This is a sleep disorder characterised by attacks of daytime sleepiness.  Other manifestations that are present to a variable extent are cataplexy (sudden, transient emotionally-triggered loss of muscle tone and weakness), sleep paralysis (inability to move for 1 or 2 minutes immediately after waking), and hypnagogic hallucinations (hallucinations occurring during the transition from wakefulness to sleep). 

Confirming the diagnosisIs 

This is a complicated diagnosis.  The diagnosis may be suspected based on history and examination, but confirmation requires formal sleep studies (both polysomnography and a multiple sleep latency test) and an opinion from a qualified sleep physician.

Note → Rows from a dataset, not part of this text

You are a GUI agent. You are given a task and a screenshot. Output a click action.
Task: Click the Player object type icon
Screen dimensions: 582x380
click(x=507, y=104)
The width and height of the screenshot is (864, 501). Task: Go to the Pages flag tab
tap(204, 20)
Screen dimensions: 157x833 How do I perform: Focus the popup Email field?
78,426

Additional diagnoses that may be covered by SOP (further information required)
  • Cataplexy
Conditions excluded from SOP
  • Chronic daytime sleepiness from any other cause
  • Sleep apnoea*
  • Sleepiness/narcolepsy due to drugs or other medical conditions

* another SOP applies

Clinical onset

Onset is most commonly in the teens or early 20s.  The condition typically presents with daytime sleepiness +/- manifestations of the other symptoms described above.  Symptoms tend to worsen over a period of months to years after initial onset and then stabilise.

Clinical worsening

The only SOP worsening factor is for inability to obtain appropriate clinical management.  Management consists of both non-pharmacolocial measures (e.g. appropriate sleep schedules and naps, psychological support) and pharmacological therapy with agents that promote wakefulness and alertness.  The condition is typically lifelong and does not tend to worsen with age.